[Indicación 1]:
Transcriba literalmente el pasaje del fragmento sobre The Brotherhood que va desde "Las críticas al" hasta "de su producción.".

[Fragmento mostrado]:
________________________________________
Carolina Bianchi confiesa que es escritora, primero que dirigir o actuar, escribe. Me conmueve esa declaración. En la pantalla se proyectan acotaciones en tercera persona, gestos que transcurren en la imaginación, como posibilidad. De hecho, en The Brotherhood se presentan 500 páginas como el archivo de la investigación. El manuscrito es puesto en crisis y enunciado desde su cuerpo, es esparcido y deconstruido de múltiples formas.
Sumergida en la experiencia traumática de la violación o la misoginia, la dramaturgia escénica no se entibia, se nutre de la furia.
¿Cómo re-presentar la violencia? La violencia es el lenguaje de la inercia y la complicidad ante los amos. La violencia es el lenguaje de la colonización de la mirada, del saber, de la historia. La escritura es un espacio de rebelión. El soliloquio de Bianchi sucede a veces de espaldas, a veces en tono de conferencia, luce con gusto su deseo de no complacer o entretener, comparte los mitos antiguos, personajes femeninos, autoras y pálpitos propios al encarnar la violencia en las palabras y el cuerpo.
Aproximarse a The Brotherhood es dejarse habitar por lo político y lo poético, por la tradición y la contradicción. Desde el purgatorio hasta el fuego, desde el placer hasta la culpa, desde el naturalismo hasta la performance, lo que nombra como una risa compasiva tras el bukkake y el ejercicio de desmontaje íntimo son operaciones de profundización en la mirada sobre sí misma, que es una mirada sobre los cimientos de la representación. En The Brotherhood está el archivo –la escritura– que tiembla, artilugio, contingencia, pathos, catarsis, ¿porvenir?
Las críticas al feminismo blanco, la romantizada noción de sororidad y el lugar legítimo de la incomodidad desembocan en la siguiente idea: la complicidad entre hombres sí que está a prueba de todo. Bianchi presenta la fraternidad como un pacto intransigente, prácticamente es el don que “protegerá” a todo niño durante su vida, como se describe en el Prólogo. Me parece sublime cómo parodia estos pactos también desde la infantilización de su producción.
________________________________________
[Indicación 2]:
Enumere cada una de las filas de abajo que contenga la palabra "button", teniendo en cuenta que se distinguen mayúsculas y minúsculas.
________________________________________
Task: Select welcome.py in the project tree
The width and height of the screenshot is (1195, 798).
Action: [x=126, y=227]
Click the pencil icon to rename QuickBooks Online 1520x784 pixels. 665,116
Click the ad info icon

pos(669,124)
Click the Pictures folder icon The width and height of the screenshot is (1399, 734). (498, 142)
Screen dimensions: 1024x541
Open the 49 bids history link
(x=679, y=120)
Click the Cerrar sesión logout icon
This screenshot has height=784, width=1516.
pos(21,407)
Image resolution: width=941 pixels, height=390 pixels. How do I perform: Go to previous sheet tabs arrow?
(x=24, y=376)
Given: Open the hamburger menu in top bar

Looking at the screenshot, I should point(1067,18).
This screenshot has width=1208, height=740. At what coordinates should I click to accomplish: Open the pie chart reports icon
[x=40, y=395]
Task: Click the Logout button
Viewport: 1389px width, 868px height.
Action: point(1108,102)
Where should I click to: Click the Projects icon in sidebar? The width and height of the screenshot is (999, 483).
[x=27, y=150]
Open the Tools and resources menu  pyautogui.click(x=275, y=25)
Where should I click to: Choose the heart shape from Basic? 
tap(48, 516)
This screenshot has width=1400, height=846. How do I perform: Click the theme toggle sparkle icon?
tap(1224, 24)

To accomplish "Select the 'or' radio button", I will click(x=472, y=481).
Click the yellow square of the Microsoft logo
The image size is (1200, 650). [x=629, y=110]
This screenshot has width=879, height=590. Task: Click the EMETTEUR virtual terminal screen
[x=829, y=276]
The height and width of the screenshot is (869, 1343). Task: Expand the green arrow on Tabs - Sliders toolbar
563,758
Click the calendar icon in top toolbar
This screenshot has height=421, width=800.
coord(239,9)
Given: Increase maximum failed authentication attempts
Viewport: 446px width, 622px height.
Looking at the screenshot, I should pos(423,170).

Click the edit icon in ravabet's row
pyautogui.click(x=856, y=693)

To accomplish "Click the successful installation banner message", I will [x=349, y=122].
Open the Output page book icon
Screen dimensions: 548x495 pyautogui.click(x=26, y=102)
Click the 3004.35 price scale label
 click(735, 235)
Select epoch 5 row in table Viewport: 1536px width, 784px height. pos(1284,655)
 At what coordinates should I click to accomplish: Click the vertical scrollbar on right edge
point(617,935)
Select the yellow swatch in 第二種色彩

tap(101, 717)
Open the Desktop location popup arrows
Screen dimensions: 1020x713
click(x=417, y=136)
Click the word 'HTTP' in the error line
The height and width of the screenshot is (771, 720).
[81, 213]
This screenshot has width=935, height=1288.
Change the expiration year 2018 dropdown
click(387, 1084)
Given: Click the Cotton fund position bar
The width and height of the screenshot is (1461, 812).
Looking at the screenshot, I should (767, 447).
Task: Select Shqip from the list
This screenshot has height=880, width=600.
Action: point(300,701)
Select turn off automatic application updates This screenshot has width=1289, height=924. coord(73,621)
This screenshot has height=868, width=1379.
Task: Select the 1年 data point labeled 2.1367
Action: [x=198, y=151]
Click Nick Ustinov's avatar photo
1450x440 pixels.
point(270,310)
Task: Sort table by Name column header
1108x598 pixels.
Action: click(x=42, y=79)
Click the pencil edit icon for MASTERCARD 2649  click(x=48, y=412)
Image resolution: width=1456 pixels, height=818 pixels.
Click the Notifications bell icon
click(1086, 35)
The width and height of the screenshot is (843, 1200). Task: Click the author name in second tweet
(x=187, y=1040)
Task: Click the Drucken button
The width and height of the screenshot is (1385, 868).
________________________________________
[Solución del ejercicio 1]:
Las críticas al feminismo blanco, la romantizada noción de sororidad y el lugar legítimo de la incomodidad desembocan en la siguiente idea: la complicidad entre hombres sí que está a prueba de todo. Bianchi presenta la fraternidad como un pacto intransigente, prácticamente es el don que “protegerá” a todo niño durante su vida, como se describe en el Prólogo. Me parece sublime cómo parodia estos pactos también desde la infantilización de su producción.

[Solución del ejercicio 2]:
Task: Click the Logout button
To accomplish "Select the 'or' radio button", I will click(x=472, y=481).
Task: Click the Drucken button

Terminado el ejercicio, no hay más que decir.